By Amy Silverstein
Dallas Observer
August 18, 2015

Matt Chase

In February, a missionary agency made a startling report about one of its members.  "... Mr. [Jordan] Root admitted that he has been sexually attracted to prepubescent female children for many years and that during his service with SIM [Serving in Mission] he has been viewing nude photographs of children via the Internet in order to gratify this desire," says a leaked, confidential report by Serving in Mission International, the missionary agency that Root and his then-wife had volunteered through. The report alleged that Root, who was not charged with a crime, admitted to pedophilia in an interview with Serving in Mission investigators, and the agency recommended that they terminate Root's membership. What followed next was a bitter, drawn-out battle between Root's ex-wife and the Dallas megachurch that the couple had attended as covenant members.

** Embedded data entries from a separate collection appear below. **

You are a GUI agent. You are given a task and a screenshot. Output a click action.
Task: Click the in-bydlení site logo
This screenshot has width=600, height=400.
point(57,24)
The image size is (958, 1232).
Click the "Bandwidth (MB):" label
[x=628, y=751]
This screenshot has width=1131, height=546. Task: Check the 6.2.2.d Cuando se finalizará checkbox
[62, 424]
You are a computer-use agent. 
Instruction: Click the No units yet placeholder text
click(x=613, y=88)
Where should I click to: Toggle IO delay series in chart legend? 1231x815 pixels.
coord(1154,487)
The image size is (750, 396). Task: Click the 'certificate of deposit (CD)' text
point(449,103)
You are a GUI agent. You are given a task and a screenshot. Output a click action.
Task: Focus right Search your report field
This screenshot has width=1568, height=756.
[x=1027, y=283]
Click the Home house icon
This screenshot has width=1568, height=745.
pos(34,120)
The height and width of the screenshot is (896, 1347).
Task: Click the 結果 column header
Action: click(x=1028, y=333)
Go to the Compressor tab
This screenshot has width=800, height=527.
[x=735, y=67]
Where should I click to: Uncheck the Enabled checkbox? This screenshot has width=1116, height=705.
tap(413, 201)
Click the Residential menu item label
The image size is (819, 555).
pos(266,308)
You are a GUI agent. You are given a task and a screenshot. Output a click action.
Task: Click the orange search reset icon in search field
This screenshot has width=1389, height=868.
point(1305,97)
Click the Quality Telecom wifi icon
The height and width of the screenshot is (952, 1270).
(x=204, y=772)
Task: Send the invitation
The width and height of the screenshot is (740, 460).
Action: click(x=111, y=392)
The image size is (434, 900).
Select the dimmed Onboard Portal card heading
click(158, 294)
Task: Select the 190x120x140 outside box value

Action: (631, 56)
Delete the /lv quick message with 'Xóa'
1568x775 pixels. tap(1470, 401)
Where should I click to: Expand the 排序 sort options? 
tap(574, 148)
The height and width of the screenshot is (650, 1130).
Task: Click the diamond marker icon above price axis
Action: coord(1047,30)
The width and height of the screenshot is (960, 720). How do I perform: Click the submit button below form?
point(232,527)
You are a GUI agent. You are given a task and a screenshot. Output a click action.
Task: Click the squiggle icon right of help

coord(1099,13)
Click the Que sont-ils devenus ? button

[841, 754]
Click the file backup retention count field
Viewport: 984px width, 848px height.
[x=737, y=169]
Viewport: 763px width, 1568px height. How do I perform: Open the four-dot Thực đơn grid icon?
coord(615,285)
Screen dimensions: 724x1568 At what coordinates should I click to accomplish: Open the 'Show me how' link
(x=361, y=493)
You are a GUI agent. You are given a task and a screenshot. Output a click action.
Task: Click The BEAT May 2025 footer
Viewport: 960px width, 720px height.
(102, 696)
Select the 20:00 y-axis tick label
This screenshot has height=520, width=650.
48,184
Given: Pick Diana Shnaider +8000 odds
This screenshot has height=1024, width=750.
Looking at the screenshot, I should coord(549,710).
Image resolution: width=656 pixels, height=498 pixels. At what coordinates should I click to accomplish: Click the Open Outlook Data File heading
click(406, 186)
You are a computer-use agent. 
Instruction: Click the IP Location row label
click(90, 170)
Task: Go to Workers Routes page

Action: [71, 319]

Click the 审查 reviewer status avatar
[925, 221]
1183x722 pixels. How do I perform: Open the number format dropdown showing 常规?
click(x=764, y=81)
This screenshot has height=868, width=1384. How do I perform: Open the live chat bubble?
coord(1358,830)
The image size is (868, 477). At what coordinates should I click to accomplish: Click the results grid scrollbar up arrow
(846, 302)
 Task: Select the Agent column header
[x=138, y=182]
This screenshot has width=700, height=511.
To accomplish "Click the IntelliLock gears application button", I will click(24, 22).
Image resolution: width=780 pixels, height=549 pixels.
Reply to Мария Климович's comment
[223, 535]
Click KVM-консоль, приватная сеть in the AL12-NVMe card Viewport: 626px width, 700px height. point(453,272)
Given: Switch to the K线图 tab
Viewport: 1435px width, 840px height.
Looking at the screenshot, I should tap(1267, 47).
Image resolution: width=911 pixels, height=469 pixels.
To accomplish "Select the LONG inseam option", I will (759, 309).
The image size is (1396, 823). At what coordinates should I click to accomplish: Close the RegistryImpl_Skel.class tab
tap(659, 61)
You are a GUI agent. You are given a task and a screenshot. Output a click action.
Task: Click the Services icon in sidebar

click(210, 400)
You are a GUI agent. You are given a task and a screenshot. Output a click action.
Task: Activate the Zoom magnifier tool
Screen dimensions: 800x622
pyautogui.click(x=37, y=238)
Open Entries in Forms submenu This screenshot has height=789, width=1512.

Root initially confessed to watching child porn to his former wife Karen Hinkley,  according to interviews that Hinkley previously gave to the Observer, The Daily Beast and WatchKeep, the blog run by local activist Amy Smith. After Serving in Mission severed ties with Root, Dallas' The Village Church wrote an email to all covenant members saying that they had notified police and were placing restrictions on Root, including keeping him away from any children's facilities in the church.  But privately, the church asked  Hinkley to stay married to her husband and forgive him. When she insisted on an annulment, Pastor Matt Younger wrote an email to her chastising her for violating a membership covenant she had signed:  "...this decision violates your covenant with us — and places you under discipline," Younger wrote to her.  The Village Church declined to discuss the case  and instead  sent us a generic statement in June about the membership covenant. Among other stipulations, it dictates: "I will seek to preserve the gift of marriage and agree to walk through the steps of marriage reconciliation at The Village Church before pursuing divorce from my spouse." (The Village Church's Pastor Matt Chandler later offered Hinkley a public apology). 

The allegations against Root are disturbing, and not just because of his work as a missionary. For three years, has also worked as a therapist at a mental hospital in Dallas, the Timberlawn Mental Health System.  "As a therapist, he worked with kids and families on the children & adolescent unit," his ex-wife writes in a message.  He decided to stop doing the work in May 2014, she says, several months before she says he first admitted to her that he viewed child pornography. (The activist group Survivors Network of Those Abused by Priests first revealed the information about Root's employment at Timberlawn in May, but that nugget of news was left out in news media coverage of the church controversy). 

What officials at Timberlawn, who have not yet returned our messages, could have known about Root, if anything, isn't clear, since he left the hospital before allegedly confessing his pedophilia to his wife and the church. Regardless, the hospital's days appear to be numbered. In June, regulators warned Timberlawn that it was at risk of losing its public funds after a patient hanged herself from a closet doorknob with a bed sheet.  Finally, on Friday, the Center for Medicare & Medicaid Services terminated its relationship with Timberlawn "because of deficiencies that represented immediate jeopardy to patient health safety."  While CMS has warned Parkland and other hospitals that their funding was in jeopardy in the past, health advocates say that the agency rarely takes the drastic step of actually revoking the funding. Without the Medicare funds, Timberlawn officials say they cannot afford to stay open. “We simply do not have the financial capability to sustain ourselves with revenue,”  Timberlawn CEO Shelah Adams told The Dallas Morning News last week.